JARED ANGLE / THE EAGLE
School of International Service senior Daniel Leon spoke about his hardships as an undocumented immigrant and his struggle to gain residency at a panel on Oct. 22.
The panel addressed the problems faced by those with undocumented status. It was co-hosted by on-campus group American Dream AU and the national group United We Dream. Both groups advocate for Congress to pass the DREAM Act.
The DREAM Act is a policy that would allow people who had entered the country before turning 15 and had lived in the United States for at least five years to apply for residency under certain conditions, according to the DREAM Act website.
Leon is one of at least two undocumented students on campus, according to American Dream AU members Andrea Gonzalez and Andrew Menefee. The other student does not wish be identified, Menefee said.
Living as a ‘dreamer’
Vicky Ramirez, a senior in SIS, lived with the fear of coming home to an empty house for almost 10 years.
“[I was] living under the uncertainty of what [was] going to happen tomorrow,” she said.
Ramirez was undocumented until she received permanent residency status in December 2009. She moved to the U.S. from Mexico City at the age of 8.
Ramirez became an advocate for the DREAM Act because of her status. She watched from the Senate Gallery in 2010 as the Senate voted down the DREAM Act by five votes.
However, the ‘dreamers’ were not discouraged, she said.
“We were undocumented and unafraid . . . we were empowered,” she said.
Unknown undocumented status
Leon said he did not know he was an undocumented immigrant until he began applying for college.
Leon, Venezuelan by birth, moved with his mother to the U.S. at the age of five.
He applied to five schools and was granted admission with full scholarship to all. However, his dream school in New York repealed his merit-based aid when he could not complete Free Application for Federal Student Aid (FAFSA) forms.
It was then Leon realized he would be unable to attend any of the schools for financial reasons.

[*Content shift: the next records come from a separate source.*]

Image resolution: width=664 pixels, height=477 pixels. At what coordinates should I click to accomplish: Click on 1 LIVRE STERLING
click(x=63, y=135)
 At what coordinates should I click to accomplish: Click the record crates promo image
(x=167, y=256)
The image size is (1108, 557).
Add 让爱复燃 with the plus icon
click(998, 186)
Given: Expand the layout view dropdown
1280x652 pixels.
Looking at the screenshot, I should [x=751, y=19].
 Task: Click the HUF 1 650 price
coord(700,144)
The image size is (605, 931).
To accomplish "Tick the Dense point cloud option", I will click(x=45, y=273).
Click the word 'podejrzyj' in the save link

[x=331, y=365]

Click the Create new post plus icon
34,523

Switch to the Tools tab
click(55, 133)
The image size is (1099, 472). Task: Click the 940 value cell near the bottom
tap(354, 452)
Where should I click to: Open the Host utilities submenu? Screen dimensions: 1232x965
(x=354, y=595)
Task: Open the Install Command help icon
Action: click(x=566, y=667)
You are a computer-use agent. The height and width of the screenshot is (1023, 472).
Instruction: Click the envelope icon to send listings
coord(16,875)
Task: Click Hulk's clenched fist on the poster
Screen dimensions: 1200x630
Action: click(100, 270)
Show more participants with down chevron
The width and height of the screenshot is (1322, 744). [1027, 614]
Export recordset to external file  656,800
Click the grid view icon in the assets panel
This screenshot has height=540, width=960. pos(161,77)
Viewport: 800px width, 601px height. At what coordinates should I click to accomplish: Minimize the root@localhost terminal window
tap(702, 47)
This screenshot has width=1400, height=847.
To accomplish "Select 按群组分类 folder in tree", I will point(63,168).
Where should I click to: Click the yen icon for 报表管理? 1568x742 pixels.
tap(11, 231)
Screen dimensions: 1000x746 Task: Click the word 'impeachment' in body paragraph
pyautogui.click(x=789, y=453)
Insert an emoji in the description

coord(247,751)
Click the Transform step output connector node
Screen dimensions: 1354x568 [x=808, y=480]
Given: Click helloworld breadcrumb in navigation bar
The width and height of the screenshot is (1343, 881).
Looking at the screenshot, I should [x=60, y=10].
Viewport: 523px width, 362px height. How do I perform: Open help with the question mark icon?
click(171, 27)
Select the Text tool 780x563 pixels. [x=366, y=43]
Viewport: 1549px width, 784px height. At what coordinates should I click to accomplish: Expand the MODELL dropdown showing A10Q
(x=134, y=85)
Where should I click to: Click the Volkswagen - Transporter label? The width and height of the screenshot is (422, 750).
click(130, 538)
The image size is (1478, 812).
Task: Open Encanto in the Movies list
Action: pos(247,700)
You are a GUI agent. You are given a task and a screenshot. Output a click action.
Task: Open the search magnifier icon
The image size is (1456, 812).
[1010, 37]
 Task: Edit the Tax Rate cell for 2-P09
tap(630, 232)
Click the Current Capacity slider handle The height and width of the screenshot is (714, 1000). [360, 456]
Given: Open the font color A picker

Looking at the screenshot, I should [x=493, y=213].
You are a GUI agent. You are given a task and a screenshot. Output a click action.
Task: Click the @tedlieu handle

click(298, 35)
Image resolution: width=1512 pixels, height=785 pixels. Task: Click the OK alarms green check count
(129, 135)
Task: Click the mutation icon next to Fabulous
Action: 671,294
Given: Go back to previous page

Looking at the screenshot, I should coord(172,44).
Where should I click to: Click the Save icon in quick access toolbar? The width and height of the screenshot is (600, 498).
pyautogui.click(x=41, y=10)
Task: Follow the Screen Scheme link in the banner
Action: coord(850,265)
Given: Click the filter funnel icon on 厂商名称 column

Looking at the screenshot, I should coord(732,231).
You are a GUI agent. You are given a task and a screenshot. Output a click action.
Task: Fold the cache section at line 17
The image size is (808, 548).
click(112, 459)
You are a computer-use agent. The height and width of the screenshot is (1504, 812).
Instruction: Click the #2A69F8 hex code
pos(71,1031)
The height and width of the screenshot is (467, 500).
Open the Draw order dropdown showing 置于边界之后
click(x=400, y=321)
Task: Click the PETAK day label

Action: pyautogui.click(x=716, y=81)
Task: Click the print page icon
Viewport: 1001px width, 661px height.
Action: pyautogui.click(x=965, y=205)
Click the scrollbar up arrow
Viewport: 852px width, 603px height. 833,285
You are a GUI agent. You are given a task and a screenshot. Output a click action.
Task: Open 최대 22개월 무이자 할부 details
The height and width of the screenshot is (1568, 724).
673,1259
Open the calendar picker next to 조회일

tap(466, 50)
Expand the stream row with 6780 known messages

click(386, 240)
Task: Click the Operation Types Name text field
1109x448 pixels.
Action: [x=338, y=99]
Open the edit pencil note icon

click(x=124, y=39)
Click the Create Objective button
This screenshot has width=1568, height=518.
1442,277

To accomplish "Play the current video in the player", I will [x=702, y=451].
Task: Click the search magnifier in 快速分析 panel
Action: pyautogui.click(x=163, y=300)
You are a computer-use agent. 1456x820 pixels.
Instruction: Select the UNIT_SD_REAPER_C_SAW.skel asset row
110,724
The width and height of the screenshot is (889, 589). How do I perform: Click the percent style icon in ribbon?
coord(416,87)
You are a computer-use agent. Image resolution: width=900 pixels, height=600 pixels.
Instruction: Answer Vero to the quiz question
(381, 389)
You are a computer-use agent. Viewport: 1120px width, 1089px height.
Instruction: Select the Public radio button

Leon ended up attending community college in Florida until he transferred to AU following his sophomore year.
The panelists discussed issues faced by undocumented immigrants every day, including education and employment.
“Most of you get fake [IDs] to be able to drink,” Leon said. “I got a fake to be able to drive.”
Ramirez said many people do not see undocumented immigrants as people, but as statistics.
Leon said he uses himself as a way to introduce skeptics to the issue on a more human level, waiting until they get to know him better to reveal his status.
“I’ve had friends who are against immigration, but then they realize I’m undocumented,” he said.